Stored items:

—————

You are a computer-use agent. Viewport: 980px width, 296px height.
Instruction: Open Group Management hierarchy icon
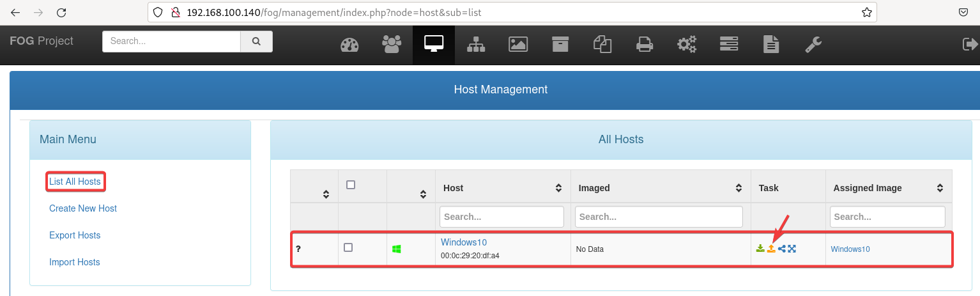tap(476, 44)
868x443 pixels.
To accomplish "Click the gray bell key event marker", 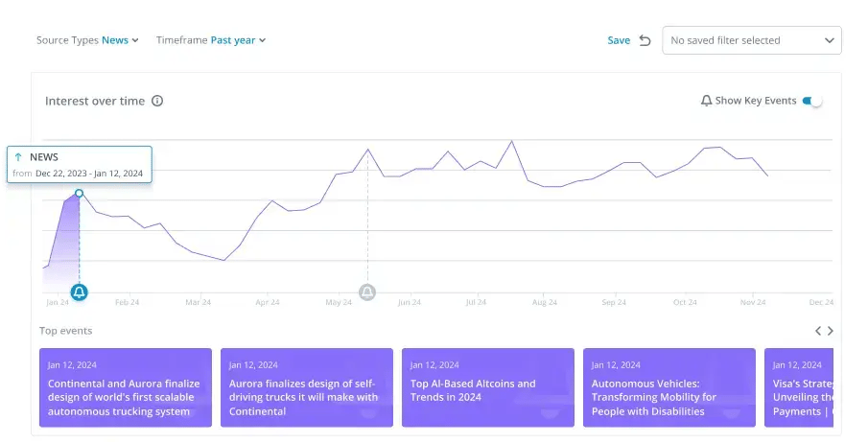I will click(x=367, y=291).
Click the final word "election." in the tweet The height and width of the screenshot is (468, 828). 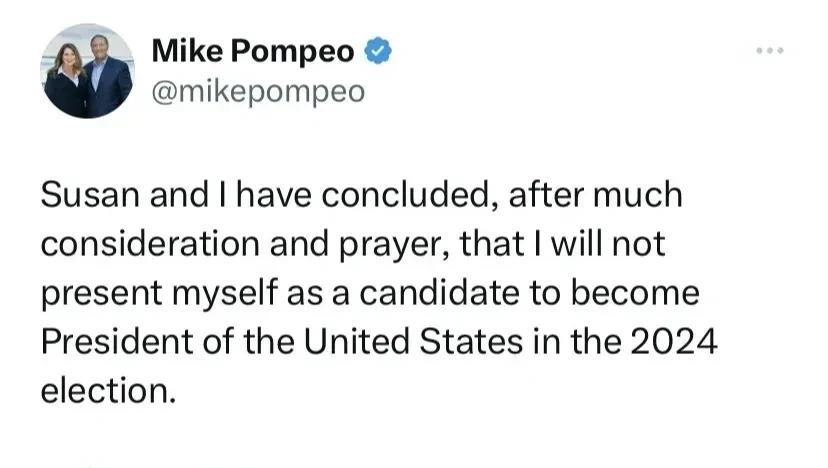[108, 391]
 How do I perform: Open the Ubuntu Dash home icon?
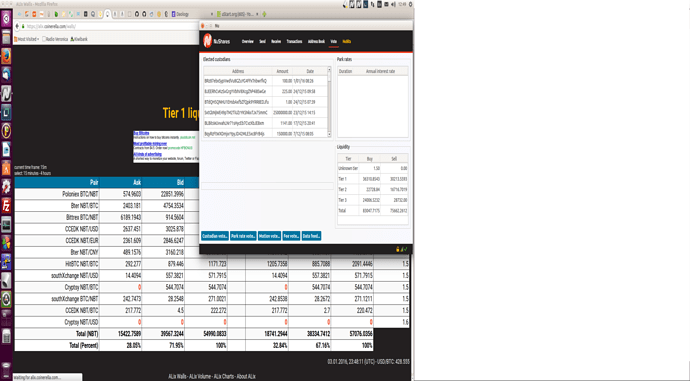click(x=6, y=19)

—————

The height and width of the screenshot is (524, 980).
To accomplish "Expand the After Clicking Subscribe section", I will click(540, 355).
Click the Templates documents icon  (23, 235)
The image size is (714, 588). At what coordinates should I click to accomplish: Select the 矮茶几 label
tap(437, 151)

—————

* _WORK ITEM_:
Set down, unchanged, only those lines above that fall between the line with "The height and width of the screenshot is (524, 980)." and the line with "Click the Templates", the two end lines included.

* _ANSWER TO THIS EXERCISE_:
The height and width of the screenshot is (524, 980).
To accomplish "Expand the After Clicking Subscribe section", I will click(540, 355).
Click the Templates documents icon  (23, 235)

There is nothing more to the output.